Seit 2004 unterstützt creaffective seine Kunden, Mittelständler und Konzerne weltweit, dabei, Kreativität zu fördern und Innovationskraft zu stärken. Neben Europa liegt der Schwerpunkt unserer Arbeit auf Greater China.
Ich persönlich arbeite mit nationalen und internationalen Unternehmen vor allem in China und Taiwan, teilweise auch in Singapur und Malaysia. Besonders in China und Taiwan findet ein Großteil der Arbeit auf Mandarin statt. Dieser Artikel schildet Eindrücke und Erfahrungen, die ich während der letzten zehn Jahre in Asien gemacht habe.
Einflüsse der chinesischen Kultur auf Innovationsbemühungen
Die Menschen hier assoziieren mit China nicht als erstes Kreativität und Innovation, sondern nach wie vor Kopieren und minderwertige Qualität. Und in der Tat spielt Innovation in China noch nicht die Rolle, die sie bei uns spielt, obwohl das Wort natürlich ein omnipräsentes Schlagwort ist und die chinesische Regierung indigene Innovation zu einem strategischen Schwerpunkt erklärt hat.

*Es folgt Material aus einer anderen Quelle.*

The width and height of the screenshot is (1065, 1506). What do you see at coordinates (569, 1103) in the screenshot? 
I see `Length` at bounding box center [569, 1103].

Gründe, warum sich chinesische Unternehmen mit Innovation schwerer tun gibt es viele. Zentrale Einflussfaktoren aus meiner Sicht sind:
- fehlende Wissenstiefe der Mitarbeiter
- kein Zugang zu Kapital
- mangelnde langfristige (rechtliche) Sicherheit
- ein wenig innovationsförderndes Umfeld, das es Unternehmen ermöglicht sich zu entwickeln
- eine noch zu wenig entwickelte Innovationskultur
Als Teil unserer Innovationstrainings mit Führungskräften diskutieren wir die Rolle der chinesischen Kultur auf ein Klima der Innovation in Unternehmen. So ein Klima, dass es Menschen ermöglicht kreativ zu sein und ihre Kreativität zu nutzen, um Wert für eine Organisation zu schaffen, hängt von einer Reihe an Faktoren ab.
Dabei spielt eine Rolle,
- ob sich Menschen wohl damit fühlen, Ihre Gedanken mit anderen zu teilen.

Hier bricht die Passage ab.